Celebrating Black History Month


Danielle Stein

The Black Student Union’s banner to celebrate Black History Month around campus.

Joemi Cordonero, Reporter


Black History Month is a time to honor the legacy of black culture and significant figures in history. It originally began as a way to spread awareness of black history, bringing attention to the contribution people of color have made to society.

It’s in February to celebrate the 16th president, Abraham Lincoln and Frederick Douglass’s birth month. Both of them are attributed to their efforts for independence of African Americans and the month is also attributed to other African American accomplishments that have occurred throughout the years.

“Black History Month is very important to me and other African Americans,” said junior Riyan Tuck. “It honors and highlights historical figures that aren’t recognized in your everyday history class.”

At Oviedo High School, the historic celebration is sprinkled around the campus. The Black Student Union has put up flags around campus and placed books written by black authors in the library’s front display case. While Black History Month is only a month in a year, the union appreciates and provides knowledge and unity to students.

“The Black Student Union is not only for black students,” said senior and Co-Event Coordinator Kianna Scott. “But with our 9% African Americans, seeing more people who embrace their culture can just make them feel more in place.”
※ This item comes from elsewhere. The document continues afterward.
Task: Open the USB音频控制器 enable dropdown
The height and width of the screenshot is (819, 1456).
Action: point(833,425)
In the past, there has not been much for Black History Month – but now there’s an initiative to do more. The union has also been recently deciding if there should be a spirit week to commemorate the month, going along with the banners and displays in the library.
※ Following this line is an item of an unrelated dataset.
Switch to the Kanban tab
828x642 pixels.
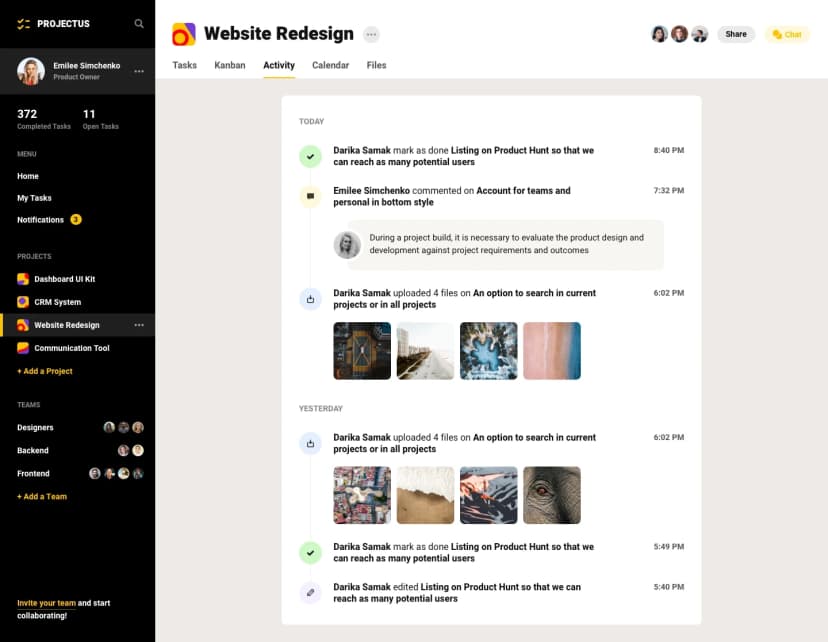click(230, 65)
Other clubs have done things to celebrate the month as well. Posters and bulletin boards dedicated to other black lives that impacted science or are influential can be found around the school. 

“I really appreciate that our school is even making an effort to celebrate Black History Month,” said sophomore Uriah Williams. “Seeing as that not every school does.”
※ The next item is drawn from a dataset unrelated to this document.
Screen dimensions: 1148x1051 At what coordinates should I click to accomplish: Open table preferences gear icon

Throughout Black History Month, Williams has posted quotes from influential black figures as his way to celebrate the month. He added on ways Oviedo could better celebrate the month better by educating students to “…pay homage to the black heroes that came before us.”

Another initiative has been made this month and brought to light by Dr. Daniels. With the coming school year, there’s a new semester class available teaching about black history. The class includes the chronological events that have affected their lives that were not mentioned in previous history classes. 

Even though Black History Month is only once a year, there is always time for everyone to appreciate and celebrate the individuals who have impacted our lives.